• _TASK INSTRUCTIONS_: Can you copy each of the items below word for word, keeping every line in its original order?

• _GIVEN RECORDS_:
* * *

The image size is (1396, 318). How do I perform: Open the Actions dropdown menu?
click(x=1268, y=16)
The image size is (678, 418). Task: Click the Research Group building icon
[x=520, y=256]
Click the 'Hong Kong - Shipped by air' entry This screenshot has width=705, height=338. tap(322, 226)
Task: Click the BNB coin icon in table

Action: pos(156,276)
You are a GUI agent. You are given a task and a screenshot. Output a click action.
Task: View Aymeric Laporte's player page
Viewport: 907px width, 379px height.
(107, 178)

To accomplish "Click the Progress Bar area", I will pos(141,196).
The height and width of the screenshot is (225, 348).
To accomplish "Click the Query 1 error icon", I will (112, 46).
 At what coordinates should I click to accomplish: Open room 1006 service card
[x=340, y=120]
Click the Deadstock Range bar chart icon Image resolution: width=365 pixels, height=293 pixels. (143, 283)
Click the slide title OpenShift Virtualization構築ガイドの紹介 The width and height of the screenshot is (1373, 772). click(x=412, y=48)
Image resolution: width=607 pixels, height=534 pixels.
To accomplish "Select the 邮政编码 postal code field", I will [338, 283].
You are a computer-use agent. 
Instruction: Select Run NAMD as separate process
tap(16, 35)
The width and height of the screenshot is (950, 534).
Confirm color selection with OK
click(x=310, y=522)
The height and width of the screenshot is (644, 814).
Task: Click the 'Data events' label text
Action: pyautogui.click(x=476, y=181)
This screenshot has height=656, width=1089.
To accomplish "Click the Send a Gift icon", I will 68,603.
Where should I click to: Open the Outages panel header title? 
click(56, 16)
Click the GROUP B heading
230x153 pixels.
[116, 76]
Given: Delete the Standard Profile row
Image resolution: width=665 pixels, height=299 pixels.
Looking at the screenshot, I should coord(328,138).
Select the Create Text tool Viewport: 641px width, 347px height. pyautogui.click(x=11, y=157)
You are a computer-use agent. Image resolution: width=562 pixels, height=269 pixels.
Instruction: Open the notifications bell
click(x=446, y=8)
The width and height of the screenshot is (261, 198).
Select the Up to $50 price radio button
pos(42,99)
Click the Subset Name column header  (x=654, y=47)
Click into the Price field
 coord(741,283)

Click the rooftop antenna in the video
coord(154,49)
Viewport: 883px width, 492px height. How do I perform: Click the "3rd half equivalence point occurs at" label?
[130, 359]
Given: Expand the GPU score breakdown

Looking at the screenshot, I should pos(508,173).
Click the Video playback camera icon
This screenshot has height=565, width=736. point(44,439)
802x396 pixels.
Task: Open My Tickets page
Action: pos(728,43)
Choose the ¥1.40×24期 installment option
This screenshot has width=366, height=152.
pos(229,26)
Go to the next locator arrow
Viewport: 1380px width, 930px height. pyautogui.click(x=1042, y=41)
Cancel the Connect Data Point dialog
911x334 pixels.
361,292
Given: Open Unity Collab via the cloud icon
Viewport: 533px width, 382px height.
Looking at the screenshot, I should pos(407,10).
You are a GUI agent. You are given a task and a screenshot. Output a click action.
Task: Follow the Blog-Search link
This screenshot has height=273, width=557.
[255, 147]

* * *

• _OUTPUT BELOW_:
The image size is (1396, 318). How do I perform: Open the Actions dropdown menu?
click(x=1268, y=16)
The image size is (678, 418). Task: Click the Research Group building icon
[x=520, y=256]
Click the 'Hong Kong - Shipped by air' entry This screenshot has width=705, height=338. tap(322, 226)
Task: Click the BNB coin icon in table

Action: pos(156,276)
You are a GUI agent. You are given a task and a screenshot. Output a click action.
Task: View Aymeric Laporte's player page
Viewport: 907px width, 379px height.
(107, 178)

To accomplish "Click the Progress Bar area", I will pos(141,196).
The height and width of the screenshot is (225, 348).
To accomplish "Click the Query 1 error icon", I will (112, 46).
 At what coordinates should I click to accomplish: Open room 1006 service card
[x=340, y=120]
Click the Deadstock Range bar chart icon Image resolution: width=365 pixels, height=293 pixels. (143, 283)
Click the slide title OpenShift Virtualization構築ガイドの紹介 The width and height of the screenshot is (1373, 772). click(x=412, y=48)
Image resolution: width=607 pixels, height=534 pixels.
To accomplish "Select the 邮政编码 postal code field", I will [338, 283].
You are a computer-use agent. 
Instruction: Select Run NAMD as separate process
tap(16, 35)
The width and height of the screenshot is (950, 534).
Confirm color selection with OK
click(x=310, y=522)
The height and width of the screenshot is (644, 814).
Task: Click the 'Data events' label text
Action: pyautogui.click(x=476, y=181)
This screenshot has height=656, width=1089.
To accomplish "Click the Send a Gift icon", I will 68,603.
Where should I click to: Open the Outages panel header title? 
click(56, 16)
Click the GROUP B heading
230x153 pixels.
[116, 76]
Given: Delete the Standard Profile row
Image resolution: width=665 pixels, height=299 pixels.
Looking at the screenshot, I should coord(328,138).
Select the Create Text tool Viewport: 641px width, 347px height. pyautogui.click(x=11, y=157)
You are a computer-use agent. Image resolution: width=562 pixels, height=269 pixels.
Instruction: Open the notifications bell
click(x=446, y=8)
The width and height of the screenshot is (261, 198).
Select the Up to $50 price radio button
pos(42,99)
Click the Subset Name column header  (x=654, y=47)
Click into the Price field
 coord(741,283)

Click the rooftop antenna in the video
coord(154,49)
Viewport: 883px width, 492px height. How do I perform: Click the "3rd half equivalence point occurs at" label?
[130, 359]
Given: Expand the GPU score breakdown

Looking at the screenshot, I should pos(508,173).
Click the Video playback camera icon
This screenshot has height=565, width=736. point(44,439)
802x396 pixels.
Task: Open My Tickets page
Action: pos(728,43)
Choose the ¥1.40×24期 installment option
This screenshot has width=366, height=152.
pos(229,26)
Go to the next locator arrow
Viewport: 1380px width, 930px height. pyautogui.click(x=1042, y=41)
Cancel the Connect Data Point dialog
911x334 pixels.
361,292
Given: Open Unity Collab via the cloud icon
Viewport: 533px width, 382px height.
Looking at the screenshot, I should pos(407,10).
You are a GUI agent. You are given a task and a screenshot. Output a click action.
Task: Follow the Blog-Search link
This screenshot has height=273, width=557.
[255, 147]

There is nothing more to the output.